Species of flowering plant

Peperomia flavamenta is a species of epiphyte in the genus Peperomia that is endemic in Peru. It grows on wet tropical biomes. Its conservation status is Threatened.

==Description==
The type specimen were collected near Mischuyacu, Peru, at an altitude of 100 m.

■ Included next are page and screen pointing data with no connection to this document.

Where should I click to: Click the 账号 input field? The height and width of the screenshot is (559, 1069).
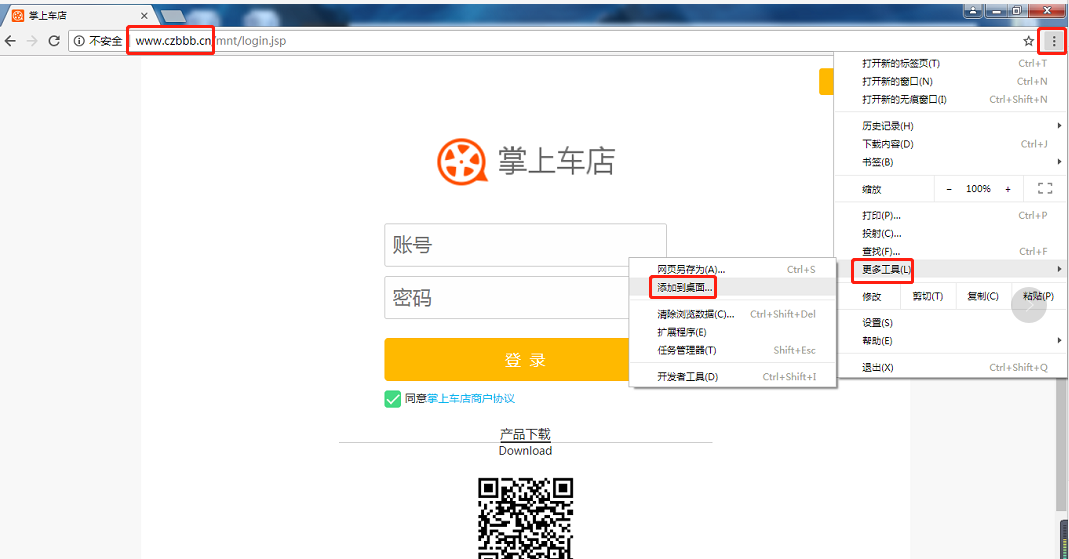(x=525, y=245)
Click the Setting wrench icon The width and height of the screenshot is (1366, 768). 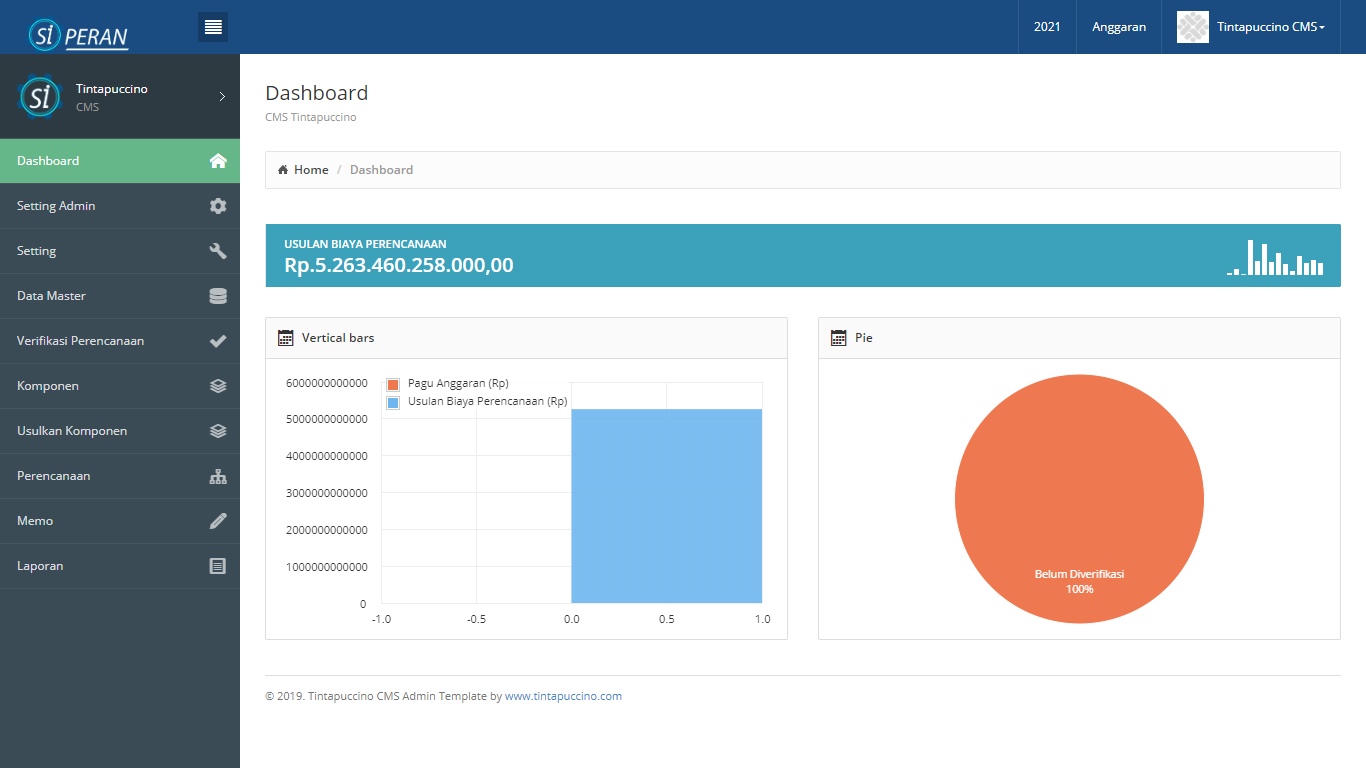[x=218, y=251]

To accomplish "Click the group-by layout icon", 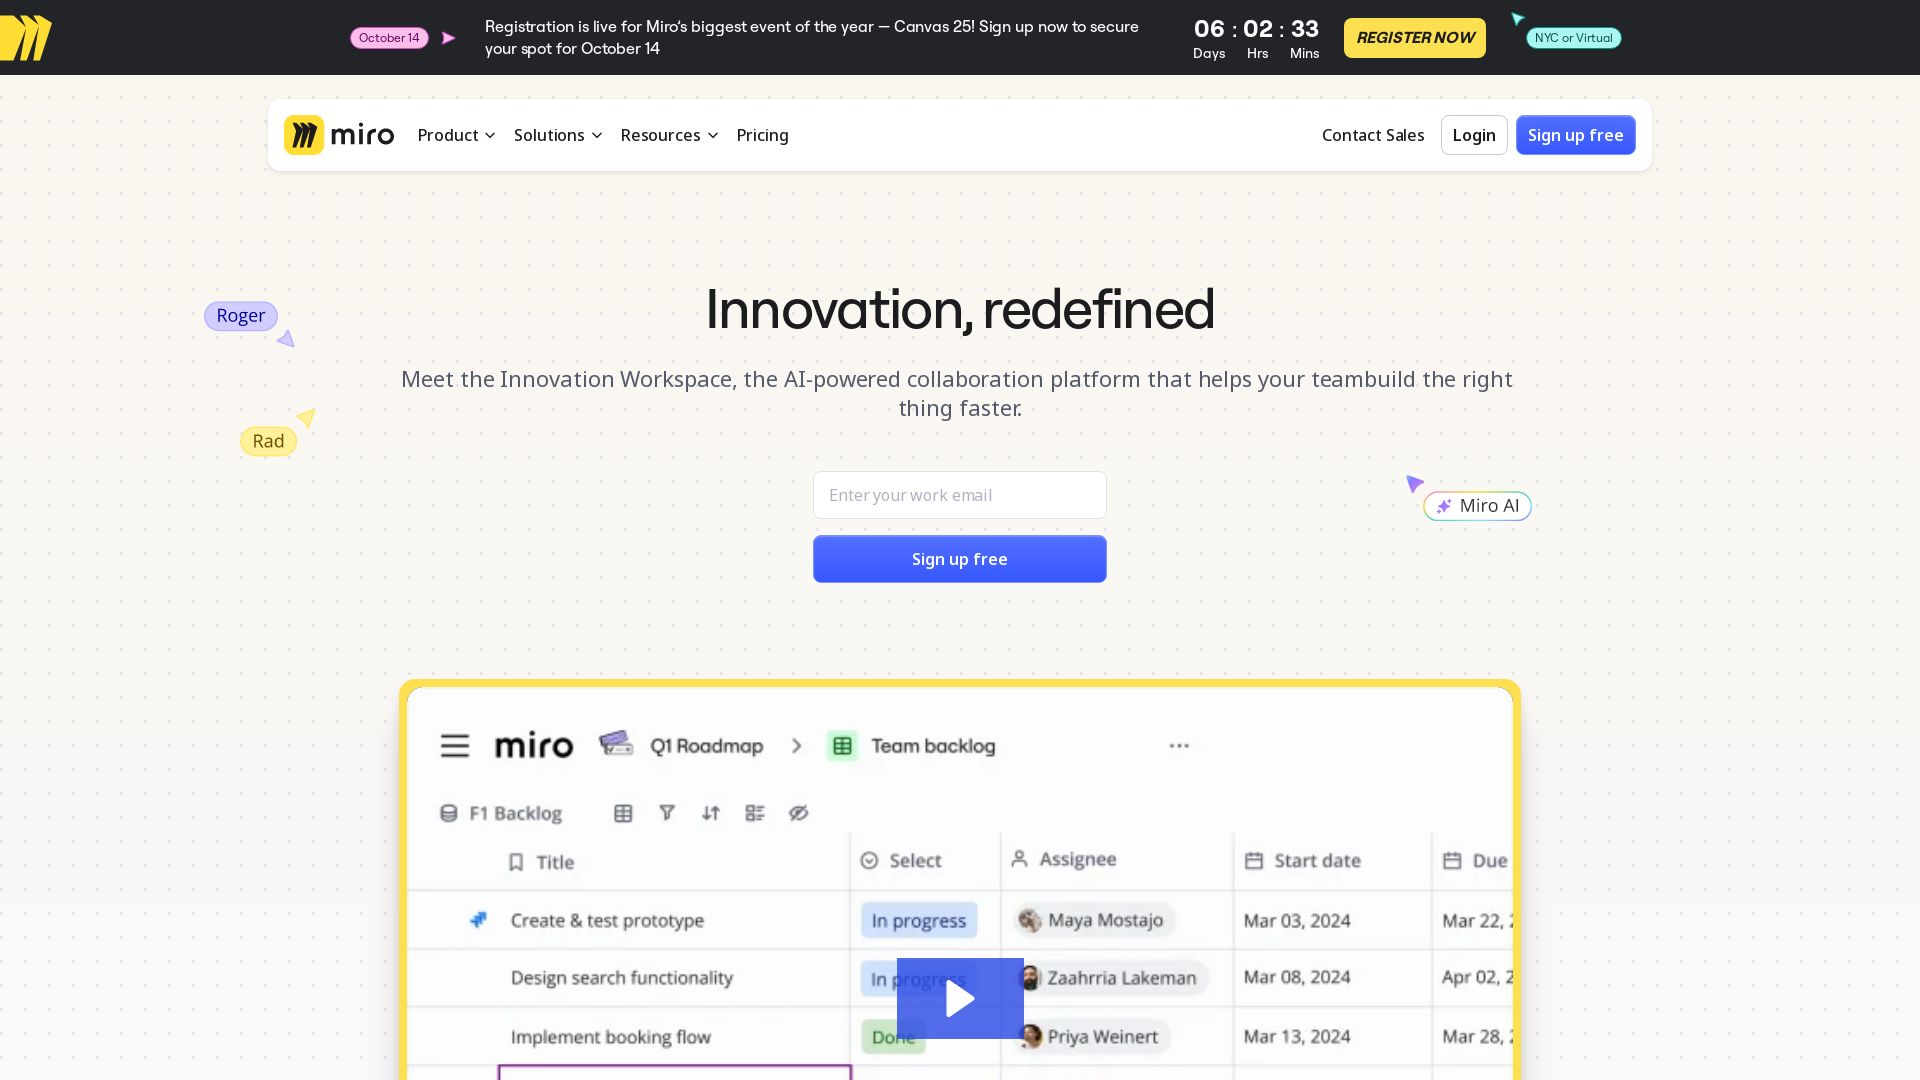I will [755, 813].

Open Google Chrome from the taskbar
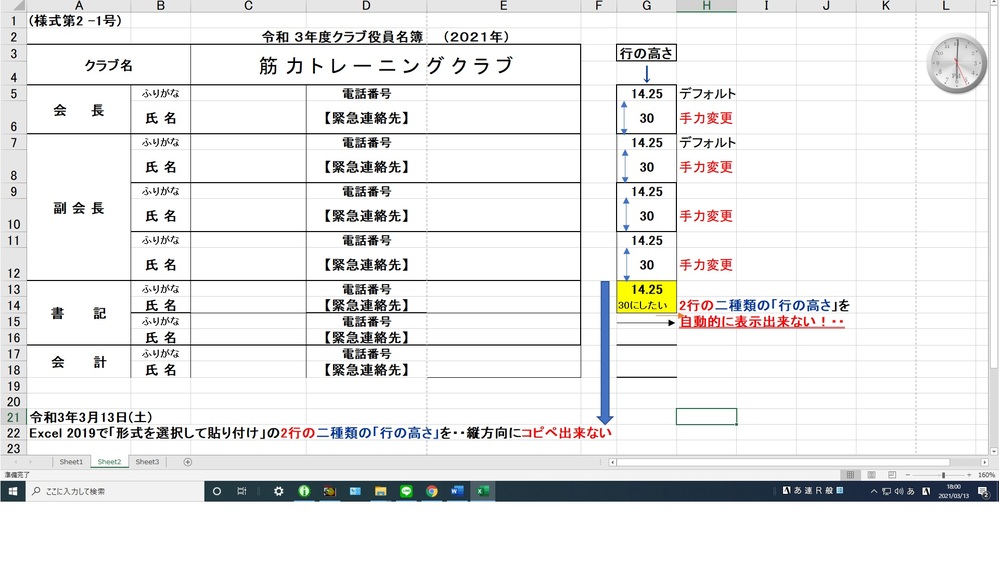tap(432, 491)
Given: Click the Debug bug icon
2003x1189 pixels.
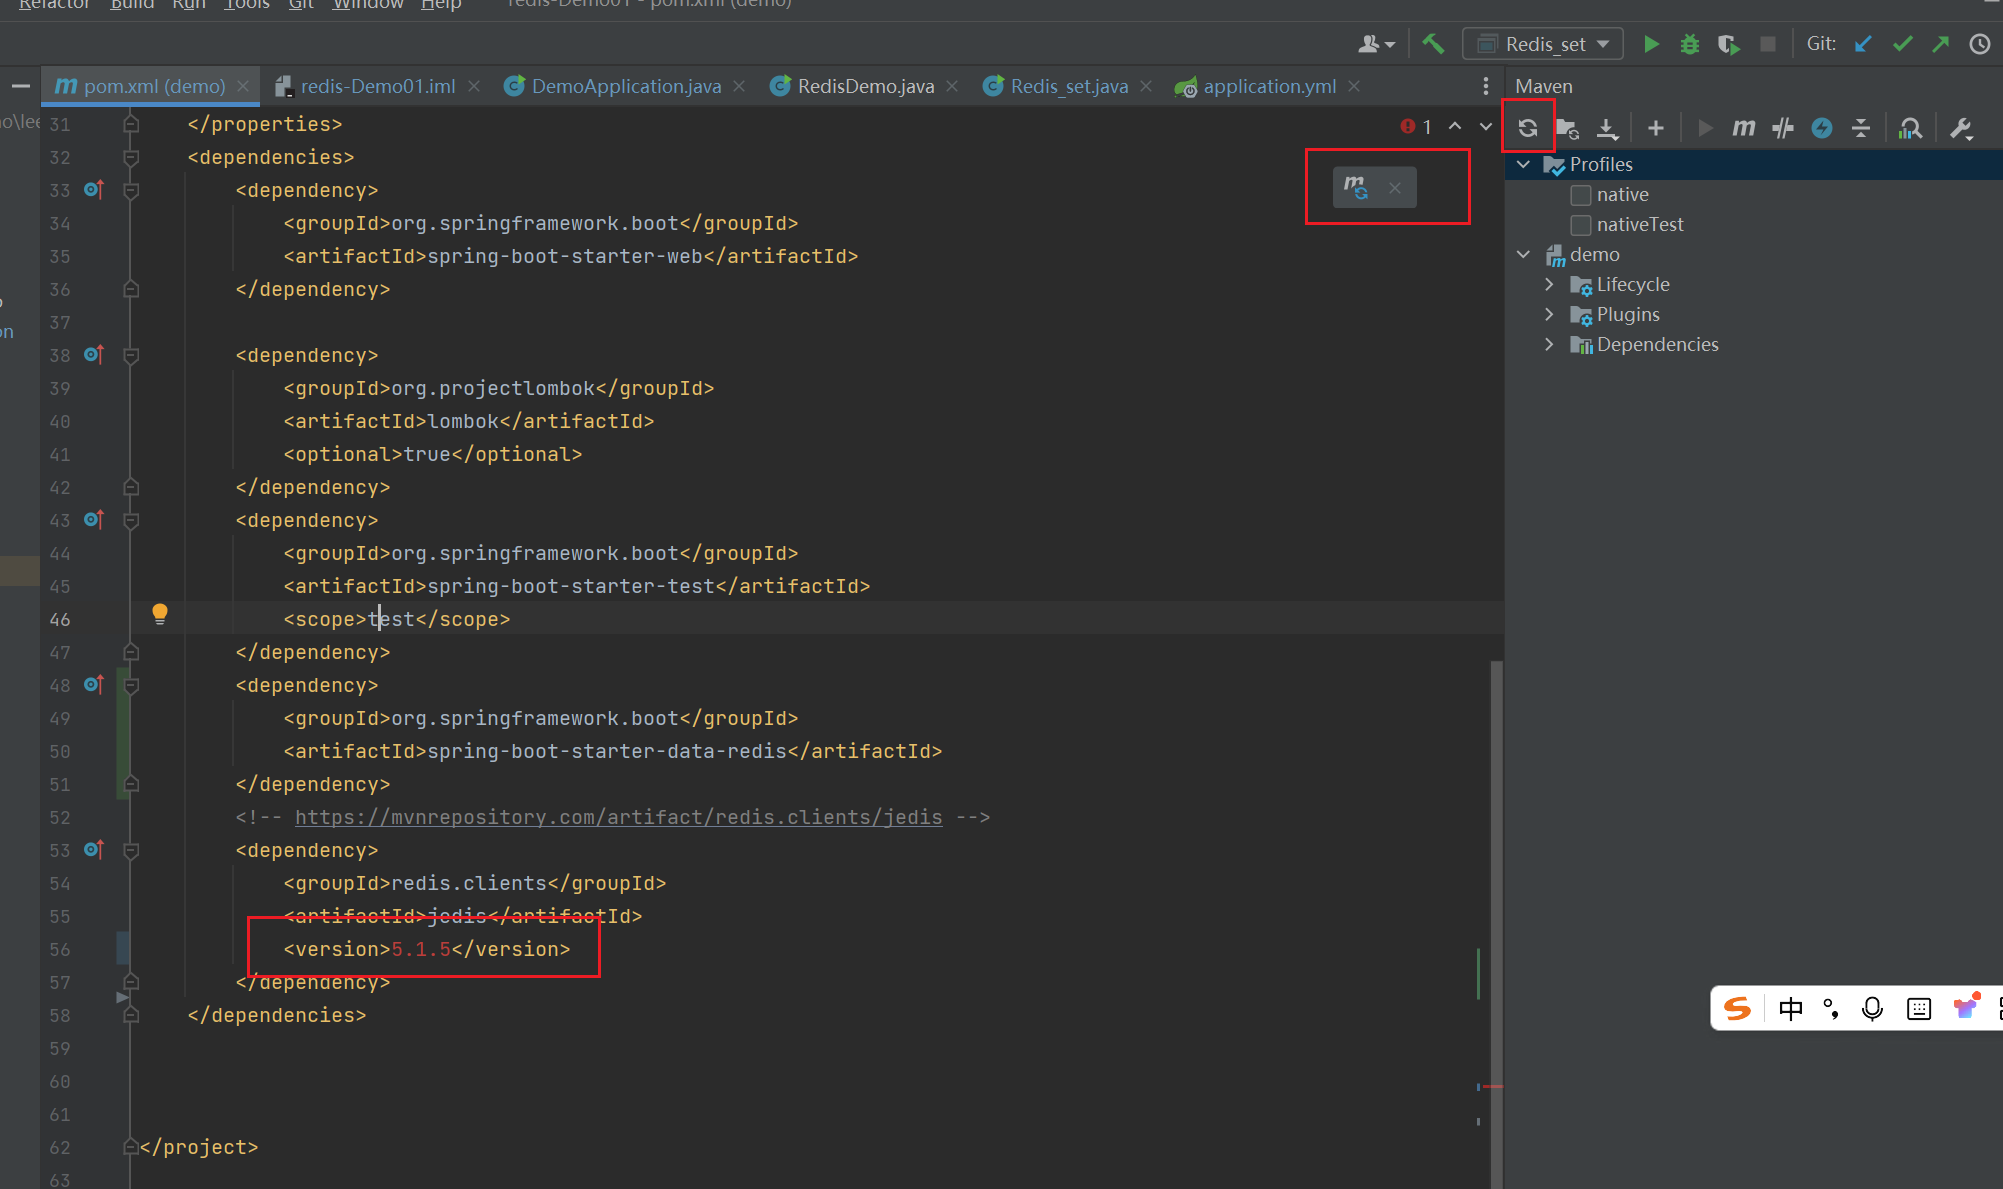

Peperomia flavamenta is a moderately small, creeping and tufted, succulent, nearly glabrous herb. The stem is 1–2 mm thick and grooved when dry. The leaves are in whorls of 2–3. They are lanceolate-ovate, acuminate, with an acute base, measuring 2–5 cm long and 1–2 cm wide. They are 3- or obscurely 5-nerved. The petiole is 3–5 mm long and puberulous. The spikes are yellow, terminal, filiform, 40 mm long, and borne on a 10 mm peduncle.

==Taxonomy and naming==
It was described in 1936 by William Trelease in Publications of the Field Museum of Natural History, Botanical Series 13, from specimens collected by Guillermo Klug. It got its epithet from the Latin flavus, referring to the distinctive yellow color of the flower spikes.

==Distribution and habitat==
It is endemic in Peru. It grows on a epiphyte environment and is a herb. It grows on wet tropical biomes.

==Conservation==
This species is assessed as Threatened, in a preliminary report.